- WHAT THE EXERCISE ASKS:
Put each of the lines below into a JSON list of strings, one string per line, and leave out the blank lines.

- DATASET EXTRACT:
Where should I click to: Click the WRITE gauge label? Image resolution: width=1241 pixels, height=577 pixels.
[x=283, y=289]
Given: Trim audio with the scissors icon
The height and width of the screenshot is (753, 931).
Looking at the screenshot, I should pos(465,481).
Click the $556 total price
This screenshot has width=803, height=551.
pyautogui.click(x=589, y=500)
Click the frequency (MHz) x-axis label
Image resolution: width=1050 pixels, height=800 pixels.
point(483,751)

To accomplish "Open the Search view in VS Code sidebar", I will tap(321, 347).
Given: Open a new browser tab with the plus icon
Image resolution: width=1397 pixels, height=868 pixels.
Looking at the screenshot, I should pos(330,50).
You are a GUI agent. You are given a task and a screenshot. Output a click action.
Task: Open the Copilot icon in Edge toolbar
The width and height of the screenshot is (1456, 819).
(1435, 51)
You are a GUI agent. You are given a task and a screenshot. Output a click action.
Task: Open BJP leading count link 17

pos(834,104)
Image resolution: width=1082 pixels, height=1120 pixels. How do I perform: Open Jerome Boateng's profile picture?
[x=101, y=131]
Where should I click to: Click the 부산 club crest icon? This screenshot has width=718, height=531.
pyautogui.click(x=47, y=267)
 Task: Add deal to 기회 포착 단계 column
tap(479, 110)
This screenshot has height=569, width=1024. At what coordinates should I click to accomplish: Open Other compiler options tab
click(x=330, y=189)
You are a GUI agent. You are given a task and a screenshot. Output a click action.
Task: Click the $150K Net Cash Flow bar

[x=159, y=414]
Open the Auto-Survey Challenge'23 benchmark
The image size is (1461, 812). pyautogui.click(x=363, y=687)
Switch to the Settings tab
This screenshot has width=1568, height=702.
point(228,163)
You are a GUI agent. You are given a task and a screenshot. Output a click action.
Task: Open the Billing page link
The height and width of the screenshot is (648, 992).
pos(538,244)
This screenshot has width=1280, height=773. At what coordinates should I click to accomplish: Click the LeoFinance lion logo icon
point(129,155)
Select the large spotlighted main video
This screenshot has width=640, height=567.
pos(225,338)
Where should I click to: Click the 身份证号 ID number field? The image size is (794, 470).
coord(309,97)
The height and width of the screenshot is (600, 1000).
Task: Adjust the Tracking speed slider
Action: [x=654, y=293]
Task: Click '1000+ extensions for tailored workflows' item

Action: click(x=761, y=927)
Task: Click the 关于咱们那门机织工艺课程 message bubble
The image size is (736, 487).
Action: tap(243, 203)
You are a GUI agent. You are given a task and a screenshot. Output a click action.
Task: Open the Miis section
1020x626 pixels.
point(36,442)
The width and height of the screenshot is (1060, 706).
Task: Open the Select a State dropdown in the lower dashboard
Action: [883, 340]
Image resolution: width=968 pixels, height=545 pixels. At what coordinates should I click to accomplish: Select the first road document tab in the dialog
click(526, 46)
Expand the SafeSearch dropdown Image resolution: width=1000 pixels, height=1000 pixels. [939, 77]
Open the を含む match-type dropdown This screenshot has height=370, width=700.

- COMPLETED TASK:
[
  "Where should I click to: Click the WRITE gauge label? Image resolution: width=1241 pixels, height=577 pixels.",
  "[x=283, y=289]",
  "Given: Trim audio with the scissors icon",
  "The height and width of the screenshot is (753, 931).",
  "Looking at the screenshot, I should pos(465,481).",
  "Click the $556 total price",
  "This screenshot has width=803, height=551.",
  "pyautogui.click(x=589, y=500)",
  "Click the frequency (MHz) x-axis label",
  "Image resolution: width=1050 pixels, height=800 pixels.",
  "point(483,751)",
  "To accomplish \"Open the Search view in VS Code sidebar\", I will tap(321, 347).",
  "Given: Open a new browser tab with the plus icon",
  "Image resolution: width=1397 pixels, height=868 pixels.",
  "Looking at the screenshot, I should pos(330,50).",
  "You are a GUI agent. You are given a task and a screenshot. Output a click action.",
  "Task: Open the Copilot icon in Edge toolbar",
  "The width and height of the screenshot is (1456, 819).",
  "(1435, 51)",
  "You are a GUI agent. You are given a task and a screenshot. Output a click action.",
  "Task: Open BJP leading count link 17",
  "pos(834,104)",
  "Image resolution: width=1082 pixels, height=1120 pixels. How do I perform: Open Jerome Boateng's profile picture?",
  "[x=101, y=131]",
  "Where should I click to: Click the 부산 club crest icon? This screenshot has width=718, height=531.",
  "pyautogui.click(x=47, y=267)",
  " Task: Add deal to 기회 포착 단계 column",
  "tap(479, 110)",
  "This screenshot has height=569, width=1024. At what coordinates should I click to accomplish: Open Other compiler options tab",
  "click(x=330, y=189)",
  "You are a GUI agent. You are given a task and a screenshot. Output a click action.",
  "Task: Click the $150K Net Cash Flow bar",
  "[x=159, y=414]",
  "Open the Auto-Survey Challenge'23 benchmark",
  "The image size is (1461, 812). pyautogui.click(x=363, y=687)",
  "Switch to the Settings tab",
  "This screenshot has width=1568, height=702.",
  "point(228,163)",
  "You are a GUI agent. You are given a task and a screenshot. Output a click action.",
  "Task: Open the Billing page link",
  "The height and width of the screenshot is (648, 992).",
  "pos(538,244)",
  "This screenshot has width=1280, height=773. At what coordinates should I click to accomplish: Click the LeoFinance lion logo icon",
  "point(129,155)",
  "Select the large spotlighted main video",
  "This screenshot has width=640, height=567.",
  "pos(225,338)",
  "Where should I click to: Click the 身份证号 ID number field? The image size is (794, 470).",
  "coord(309,97)",
  "The height and width of the screenshot is (600, 1000).",
  "Task: Adjust the Tracking speed slider",
  "Action: [x=654, y=293]",
  "Task: Click '1000+ extensions for tailored workflows' item",
  "Action: click(x=761, y=927)",
  "Task: Click the 关于咱们那门机织工艺课程 message bubble",
  "The image size is (736, 487).",
  "Action: tap(243, 203)",
  "You are a GUI agent. You are given a task and a screenshot. Output a click action.",
  "Task: Open the Miis section",
  "1020x626 pixels.",
  "point(36,442)",
  "The width and height of the screenshot is (1060, 706).",
  "Task: Open the Select a State dropdown in the lower dashboard",
  "Action: [883, 340]",
  "Image resolution: width=968 pixels, height=545 pixels. At what coordinates should I click to accomplish: Select the first road document tab in the dialog",
  "click(526, 46)",
  "Expand the SafeSearch dropdown Image resolution: width=1000 pixels, height=1000 pixels. [939, 77]",
  "Open the を含む match-type dropdown This screenshot has height=370, width=700."
]